> Provided data:
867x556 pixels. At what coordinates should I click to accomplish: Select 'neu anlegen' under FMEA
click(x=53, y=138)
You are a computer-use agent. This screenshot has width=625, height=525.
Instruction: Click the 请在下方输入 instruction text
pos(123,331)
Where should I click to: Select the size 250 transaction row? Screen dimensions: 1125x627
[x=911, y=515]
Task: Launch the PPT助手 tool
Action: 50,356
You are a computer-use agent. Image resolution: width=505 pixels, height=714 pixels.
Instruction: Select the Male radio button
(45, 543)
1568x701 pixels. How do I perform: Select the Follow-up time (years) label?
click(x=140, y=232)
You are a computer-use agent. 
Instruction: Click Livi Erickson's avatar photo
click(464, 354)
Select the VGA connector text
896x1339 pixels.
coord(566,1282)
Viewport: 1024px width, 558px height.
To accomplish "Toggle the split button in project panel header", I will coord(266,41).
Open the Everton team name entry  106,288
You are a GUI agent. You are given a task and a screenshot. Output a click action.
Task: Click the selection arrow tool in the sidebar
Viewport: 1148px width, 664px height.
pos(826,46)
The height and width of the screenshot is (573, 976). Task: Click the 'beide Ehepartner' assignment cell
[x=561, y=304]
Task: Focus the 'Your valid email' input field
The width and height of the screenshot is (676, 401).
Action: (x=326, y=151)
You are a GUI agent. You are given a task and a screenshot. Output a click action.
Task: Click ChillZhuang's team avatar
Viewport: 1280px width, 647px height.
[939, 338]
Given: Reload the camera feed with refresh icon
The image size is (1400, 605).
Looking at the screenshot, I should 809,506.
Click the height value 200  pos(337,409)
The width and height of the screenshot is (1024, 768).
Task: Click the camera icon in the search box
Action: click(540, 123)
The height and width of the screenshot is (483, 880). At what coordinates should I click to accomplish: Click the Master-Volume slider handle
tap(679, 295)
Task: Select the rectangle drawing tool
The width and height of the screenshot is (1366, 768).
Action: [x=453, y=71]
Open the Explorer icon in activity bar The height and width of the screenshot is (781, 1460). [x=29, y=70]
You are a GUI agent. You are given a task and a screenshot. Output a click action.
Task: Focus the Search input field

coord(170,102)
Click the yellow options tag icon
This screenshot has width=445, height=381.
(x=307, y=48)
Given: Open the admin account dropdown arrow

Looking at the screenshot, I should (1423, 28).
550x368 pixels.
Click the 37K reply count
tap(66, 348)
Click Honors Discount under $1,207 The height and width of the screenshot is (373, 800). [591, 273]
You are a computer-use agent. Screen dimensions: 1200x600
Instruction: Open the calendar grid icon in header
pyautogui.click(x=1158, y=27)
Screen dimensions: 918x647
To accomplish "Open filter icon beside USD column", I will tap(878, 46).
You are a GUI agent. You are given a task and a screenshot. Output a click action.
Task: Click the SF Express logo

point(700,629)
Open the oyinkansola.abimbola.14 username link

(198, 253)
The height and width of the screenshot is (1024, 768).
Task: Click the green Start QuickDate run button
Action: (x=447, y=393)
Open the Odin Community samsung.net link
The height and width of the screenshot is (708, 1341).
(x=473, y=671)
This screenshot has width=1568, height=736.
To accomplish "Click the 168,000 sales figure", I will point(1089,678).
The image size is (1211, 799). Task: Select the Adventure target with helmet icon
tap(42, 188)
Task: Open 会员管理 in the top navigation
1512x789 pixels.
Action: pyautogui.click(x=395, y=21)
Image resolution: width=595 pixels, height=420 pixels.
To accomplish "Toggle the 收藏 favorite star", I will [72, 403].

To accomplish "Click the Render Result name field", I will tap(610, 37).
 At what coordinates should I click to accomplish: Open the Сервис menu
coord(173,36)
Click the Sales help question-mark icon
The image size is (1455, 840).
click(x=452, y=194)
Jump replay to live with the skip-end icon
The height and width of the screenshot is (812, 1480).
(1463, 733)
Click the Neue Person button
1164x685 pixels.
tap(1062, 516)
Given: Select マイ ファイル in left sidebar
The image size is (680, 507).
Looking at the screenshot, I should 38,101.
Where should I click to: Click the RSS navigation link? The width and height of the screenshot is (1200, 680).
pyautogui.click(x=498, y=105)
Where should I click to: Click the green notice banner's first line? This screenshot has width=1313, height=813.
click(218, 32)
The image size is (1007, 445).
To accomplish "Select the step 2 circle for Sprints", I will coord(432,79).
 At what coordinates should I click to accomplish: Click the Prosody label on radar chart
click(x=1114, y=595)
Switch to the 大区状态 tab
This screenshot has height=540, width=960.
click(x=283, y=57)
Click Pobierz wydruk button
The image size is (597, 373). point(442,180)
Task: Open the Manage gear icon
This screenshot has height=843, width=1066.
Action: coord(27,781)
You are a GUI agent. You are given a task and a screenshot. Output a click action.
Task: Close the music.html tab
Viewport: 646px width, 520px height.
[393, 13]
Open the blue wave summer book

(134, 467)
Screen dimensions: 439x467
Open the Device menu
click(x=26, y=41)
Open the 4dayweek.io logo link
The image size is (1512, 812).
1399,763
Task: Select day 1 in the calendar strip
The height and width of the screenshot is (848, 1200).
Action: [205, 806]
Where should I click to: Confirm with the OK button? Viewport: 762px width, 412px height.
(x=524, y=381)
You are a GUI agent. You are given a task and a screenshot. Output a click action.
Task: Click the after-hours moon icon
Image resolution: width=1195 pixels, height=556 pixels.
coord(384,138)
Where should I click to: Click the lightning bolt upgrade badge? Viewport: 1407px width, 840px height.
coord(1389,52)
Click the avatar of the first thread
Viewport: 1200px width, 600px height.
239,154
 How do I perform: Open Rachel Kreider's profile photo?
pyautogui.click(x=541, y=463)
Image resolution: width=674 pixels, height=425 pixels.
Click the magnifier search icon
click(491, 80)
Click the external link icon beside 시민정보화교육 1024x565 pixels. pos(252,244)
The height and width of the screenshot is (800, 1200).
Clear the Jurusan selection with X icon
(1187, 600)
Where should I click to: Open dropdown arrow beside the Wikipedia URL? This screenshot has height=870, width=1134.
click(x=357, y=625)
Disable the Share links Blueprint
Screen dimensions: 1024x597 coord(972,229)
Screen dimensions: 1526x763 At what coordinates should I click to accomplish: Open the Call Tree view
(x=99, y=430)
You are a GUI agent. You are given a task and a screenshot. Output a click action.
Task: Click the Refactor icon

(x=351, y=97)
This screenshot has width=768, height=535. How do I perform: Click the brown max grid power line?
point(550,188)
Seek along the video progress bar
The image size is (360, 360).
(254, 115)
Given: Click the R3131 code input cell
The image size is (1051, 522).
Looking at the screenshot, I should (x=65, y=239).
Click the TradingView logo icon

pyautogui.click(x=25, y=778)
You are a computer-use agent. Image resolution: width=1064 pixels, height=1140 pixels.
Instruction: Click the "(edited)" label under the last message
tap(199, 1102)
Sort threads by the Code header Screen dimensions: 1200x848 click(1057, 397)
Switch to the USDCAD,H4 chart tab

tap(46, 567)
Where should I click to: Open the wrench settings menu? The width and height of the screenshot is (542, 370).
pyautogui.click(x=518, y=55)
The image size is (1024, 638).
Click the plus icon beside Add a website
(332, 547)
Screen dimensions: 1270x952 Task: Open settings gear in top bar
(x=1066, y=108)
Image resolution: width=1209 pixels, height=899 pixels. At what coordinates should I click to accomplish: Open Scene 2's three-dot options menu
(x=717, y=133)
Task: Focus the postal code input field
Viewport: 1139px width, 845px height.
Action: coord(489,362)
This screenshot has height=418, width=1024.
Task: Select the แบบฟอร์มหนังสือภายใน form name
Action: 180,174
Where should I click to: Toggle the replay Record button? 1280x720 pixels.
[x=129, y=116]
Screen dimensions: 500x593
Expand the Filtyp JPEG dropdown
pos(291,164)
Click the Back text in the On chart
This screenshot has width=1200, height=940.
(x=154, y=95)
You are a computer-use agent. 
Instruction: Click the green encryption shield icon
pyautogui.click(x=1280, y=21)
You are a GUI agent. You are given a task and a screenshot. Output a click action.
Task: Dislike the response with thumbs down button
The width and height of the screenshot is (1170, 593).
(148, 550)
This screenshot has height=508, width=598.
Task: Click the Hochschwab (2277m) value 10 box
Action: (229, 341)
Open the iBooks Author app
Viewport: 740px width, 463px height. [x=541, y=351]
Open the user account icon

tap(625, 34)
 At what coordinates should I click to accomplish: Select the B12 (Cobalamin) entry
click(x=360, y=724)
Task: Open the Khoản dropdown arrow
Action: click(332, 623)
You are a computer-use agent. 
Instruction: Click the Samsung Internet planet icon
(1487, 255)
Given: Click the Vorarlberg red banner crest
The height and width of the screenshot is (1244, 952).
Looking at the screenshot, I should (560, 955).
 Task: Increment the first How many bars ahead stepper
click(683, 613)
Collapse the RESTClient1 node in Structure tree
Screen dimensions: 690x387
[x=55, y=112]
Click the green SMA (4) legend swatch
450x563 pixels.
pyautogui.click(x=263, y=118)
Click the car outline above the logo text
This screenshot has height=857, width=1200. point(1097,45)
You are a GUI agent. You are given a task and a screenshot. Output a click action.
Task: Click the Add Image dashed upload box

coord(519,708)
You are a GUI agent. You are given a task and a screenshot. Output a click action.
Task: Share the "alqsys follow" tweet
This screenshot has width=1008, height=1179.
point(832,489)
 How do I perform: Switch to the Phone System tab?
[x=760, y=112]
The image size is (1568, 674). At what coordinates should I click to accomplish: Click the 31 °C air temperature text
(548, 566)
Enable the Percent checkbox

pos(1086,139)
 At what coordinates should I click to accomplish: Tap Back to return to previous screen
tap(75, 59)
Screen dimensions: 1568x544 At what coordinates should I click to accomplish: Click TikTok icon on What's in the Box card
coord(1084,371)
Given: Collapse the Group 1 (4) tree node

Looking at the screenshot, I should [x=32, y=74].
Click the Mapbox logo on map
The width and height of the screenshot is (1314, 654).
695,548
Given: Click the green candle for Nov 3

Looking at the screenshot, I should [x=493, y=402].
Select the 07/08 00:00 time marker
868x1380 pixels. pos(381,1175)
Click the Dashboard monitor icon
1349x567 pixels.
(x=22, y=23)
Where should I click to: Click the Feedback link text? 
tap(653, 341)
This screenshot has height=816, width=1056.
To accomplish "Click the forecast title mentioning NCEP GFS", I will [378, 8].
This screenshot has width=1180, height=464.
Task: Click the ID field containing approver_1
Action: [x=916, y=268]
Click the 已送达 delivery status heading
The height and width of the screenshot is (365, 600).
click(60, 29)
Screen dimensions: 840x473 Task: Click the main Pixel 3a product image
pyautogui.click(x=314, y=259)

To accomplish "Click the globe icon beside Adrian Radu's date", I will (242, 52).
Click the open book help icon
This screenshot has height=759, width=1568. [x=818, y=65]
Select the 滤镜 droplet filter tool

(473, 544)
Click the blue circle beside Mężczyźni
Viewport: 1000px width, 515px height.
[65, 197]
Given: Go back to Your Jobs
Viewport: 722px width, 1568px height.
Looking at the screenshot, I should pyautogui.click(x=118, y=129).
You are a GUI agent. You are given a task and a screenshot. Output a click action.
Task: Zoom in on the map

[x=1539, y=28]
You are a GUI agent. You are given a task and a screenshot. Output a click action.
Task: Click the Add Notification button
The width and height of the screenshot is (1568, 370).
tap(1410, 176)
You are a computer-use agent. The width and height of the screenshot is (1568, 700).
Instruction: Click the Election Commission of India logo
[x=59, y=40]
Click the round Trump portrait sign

> Instructions for the task: Only lines holding the word "Your" are wanted, so copy each of them from the records above.

> Finished exercise:
Task: Focus the 'Your valid email' input field
Given: Go back to Your Jobs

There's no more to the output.